# Old School Alchemist - Juice Reviews



## Tockit (2/2/17)

I'm creating this thread so users can add their reviews of the new kid on the block. Old School Alchemist - @Old School Alchemist. 

So after winning a 50% discount in the competition i ordered the 4 available flavours. Pineapple express, Chilled cherries, Spunky Peaches and Fudge brownie, in 0mg.

Had some time last night to have a taste test and well for me it didn't go too well. The juice seems very flat, One dimensional you could say. Its lacking Body and the flavour is very watered down. You get a hint of the flavour on the inhale and nothing on the exhale. 

With that being Said, for any forum Member in CT. I have these 4 juices you can come and collect from me free of charge if you want to try it and see if its any better for you.

Reactions: Like 1


----------



## Chukin'Vape (2/2/17)

Tockit said:


> I'm creating this thread so users can add their reviews of the new kid on the block. Old School Alchemist - @Old School Alchemist.
> 
> So after winning a 50% discount in the competition i ordered the 4 available flavours. Pineapple express, Chilled cherries, Spunky Peaches and Fudge brownie, in 0mg.
> 
> ...



Thanks for your comments on here - i'm reserving my review once I have spent some more time with all the juices. But in all honesty 0mg juice will never be as flavorful as the nicotine helps with the oxidization of the juice. But perhaps what this will tell Wesley is that he needs to tweak his recipe on the 0mg. It takes a great deal of effort to bring out a juice line, and we should support his journey.

Reactions: Like 2 | Agree 2


----------



## MrDeedz (2/2/17)

Items stored from a collection:
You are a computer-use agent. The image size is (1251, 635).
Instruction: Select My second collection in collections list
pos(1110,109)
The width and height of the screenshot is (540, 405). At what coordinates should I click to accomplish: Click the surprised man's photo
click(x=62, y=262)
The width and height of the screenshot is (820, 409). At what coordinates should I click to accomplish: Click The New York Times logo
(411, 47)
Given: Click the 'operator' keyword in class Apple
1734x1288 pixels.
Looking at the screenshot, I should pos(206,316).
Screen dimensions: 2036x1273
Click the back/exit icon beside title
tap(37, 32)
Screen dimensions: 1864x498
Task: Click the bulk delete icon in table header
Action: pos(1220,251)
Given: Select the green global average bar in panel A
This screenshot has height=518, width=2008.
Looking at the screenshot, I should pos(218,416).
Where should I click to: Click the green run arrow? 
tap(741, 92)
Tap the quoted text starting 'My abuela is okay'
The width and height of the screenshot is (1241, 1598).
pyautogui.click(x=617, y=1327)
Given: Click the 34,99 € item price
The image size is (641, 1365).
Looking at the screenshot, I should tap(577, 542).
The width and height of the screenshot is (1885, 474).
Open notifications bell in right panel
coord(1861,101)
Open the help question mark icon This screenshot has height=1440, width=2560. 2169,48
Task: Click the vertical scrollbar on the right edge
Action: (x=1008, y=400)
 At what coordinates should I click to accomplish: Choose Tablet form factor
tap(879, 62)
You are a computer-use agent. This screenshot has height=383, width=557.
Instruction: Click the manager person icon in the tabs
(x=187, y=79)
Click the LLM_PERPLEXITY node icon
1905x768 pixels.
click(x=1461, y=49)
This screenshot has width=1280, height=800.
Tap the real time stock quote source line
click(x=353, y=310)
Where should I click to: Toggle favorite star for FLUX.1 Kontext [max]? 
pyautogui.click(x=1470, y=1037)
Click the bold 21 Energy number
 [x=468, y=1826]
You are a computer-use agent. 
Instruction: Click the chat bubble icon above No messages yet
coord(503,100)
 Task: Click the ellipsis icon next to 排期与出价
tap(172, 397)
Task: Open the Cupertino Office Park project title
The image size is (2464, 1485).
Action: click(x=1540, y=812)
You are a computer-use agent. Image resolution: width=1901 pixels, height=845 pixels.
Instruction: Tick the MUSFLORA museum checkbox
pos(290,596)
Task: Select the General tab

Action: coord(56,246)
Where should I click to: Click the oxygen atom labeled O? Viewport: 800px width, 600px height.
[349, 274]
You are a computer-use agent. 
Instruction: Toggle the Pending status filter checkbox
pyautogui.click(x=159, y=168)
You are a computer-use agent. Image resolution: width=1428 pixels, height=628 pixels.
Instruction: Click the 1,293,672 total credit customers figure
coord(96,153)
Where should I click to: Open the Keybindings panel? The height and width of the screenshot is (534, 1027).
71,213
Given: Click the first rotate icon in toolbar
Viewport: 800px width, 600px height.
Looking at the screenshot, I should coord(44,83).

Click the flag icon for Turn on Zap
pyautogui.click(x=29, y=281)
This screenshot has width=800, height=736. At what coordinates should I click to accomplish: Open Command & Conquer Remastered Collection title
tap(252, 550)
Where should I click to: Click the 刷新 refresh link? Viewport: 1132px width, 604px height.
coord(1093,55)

> [Required actions]
#1 Echo the juice review thread between "## Chukin'Vape (2/2/17)" and "support his journey.", inclusive.
#2 For each statement, answer yes or no according to the juice review thread and quote the deciding words: (a) Tockit ordered all four flavors in 0mg. (b) Tockit found the flavor strongest on the exhale. (c) Chukin'Vape has already given a full review of the juices.
The data has no connection to the juice review thread.

> [Final answers]
#1
## Chukin'Vape (2/2/17)

Tockit said:


> I'm creating this thread so users can add their reviews of the new kid on the block. Old School Alchemist - @Old School Alchemist.
> 
> So after winning a 50% discount in the competition i ordered the 4 available flavours. Pineapple express, Chilled cherries, Spunky Peaches and Fudge brownie, in 0mg.
> 
> ...



Thanks for your comments on here - i'm reserving my review once I have spent some more time with all the juices. But in all honesty 0mg juice will never be as flavorful as the nicotine helps with the oxidization of the juice. But perhaps what this will tell Wesley is that he needs to tweak his recipe on the 0mg. It takes a great deal of effort to bring out a juice line, and we should support his journey.

#2
(a) Yes: "Pineapple express, Chilled cherries, Spunky Peaches and Fudge brownie, in 0mg."
(b) No: "You get a hint of the flavour on the inhale and nothing on the exhale."
(c) No: "i'm reserving my review once I have spent some more time with all the juices."